- **DIRECTIONS FOR THIS TASK**
Everything in the data should be repeated exactly, save for the images.

(DATA SHOWN begins)

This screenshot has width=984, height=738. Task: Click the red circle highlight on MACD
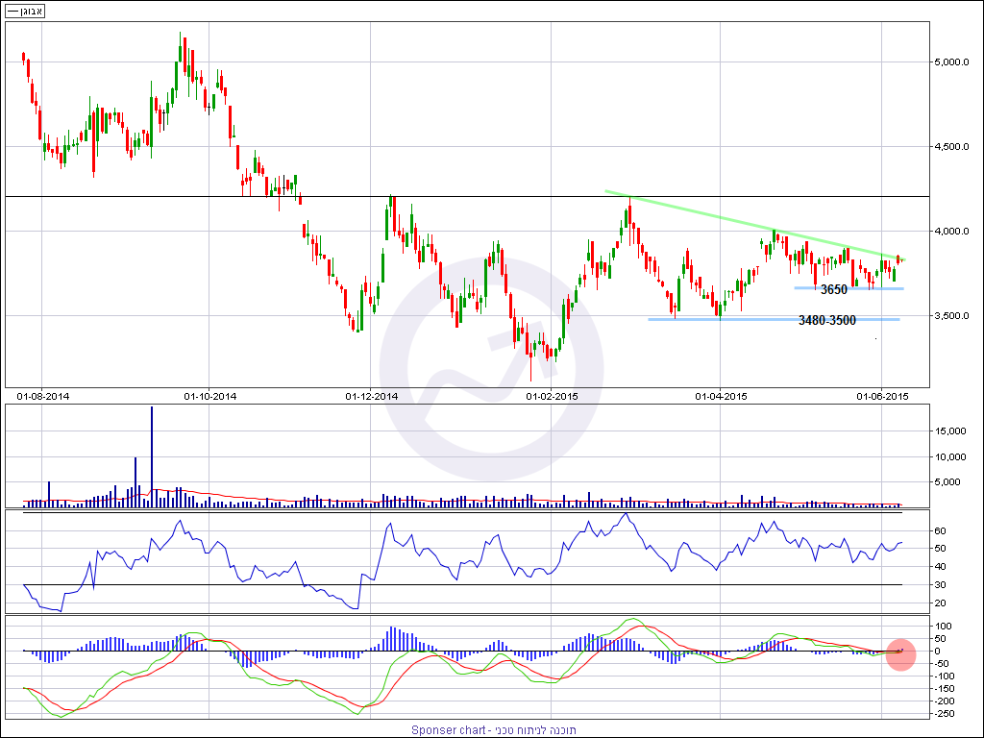[900, 653]
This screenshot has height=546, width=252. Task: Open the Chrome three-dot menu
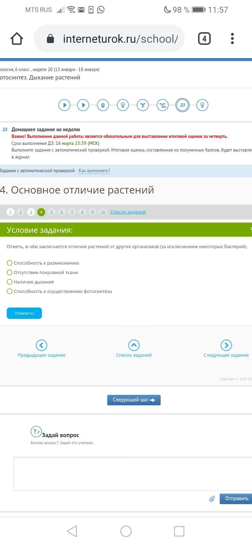pyautogui.click(x=232, y=39)

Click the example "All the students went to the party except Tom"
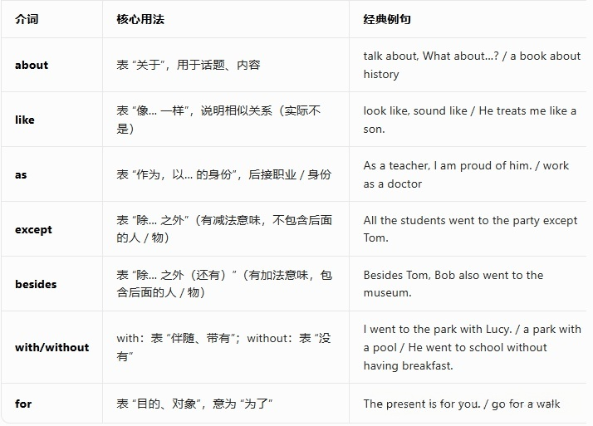(469, 220)
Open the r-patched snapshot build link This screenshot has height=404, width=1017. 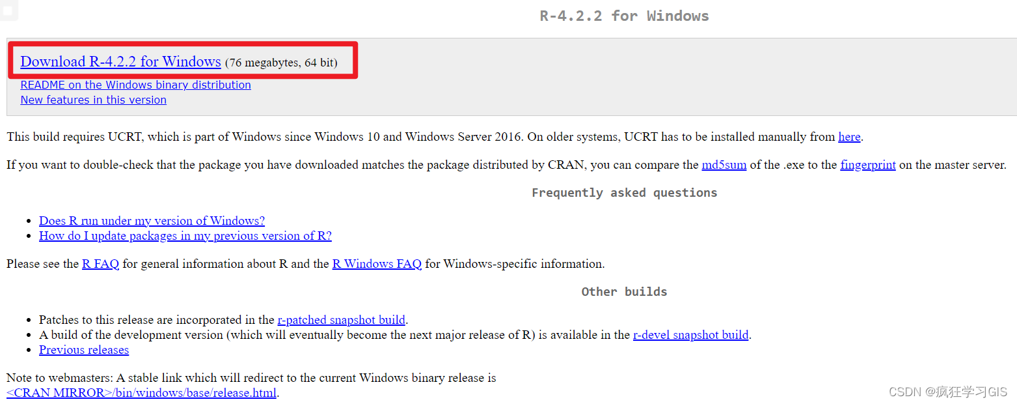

(DATA SHOWN ends)

- **OUTPUT OF THE EXERCISE**
This screenshot has width=984, height=738. Task: Click the red circle highlight on MACD
[900, 653]
This screenshot has height=546, width=252. Task: Open the Chrome three-dot menu
pyautogui.click(x=232, y=39)

Click the example "All the students went to the party except Tom"
(469, 220)
Open the r-patched snapshot build link This screenshot has height=404, width=1017. 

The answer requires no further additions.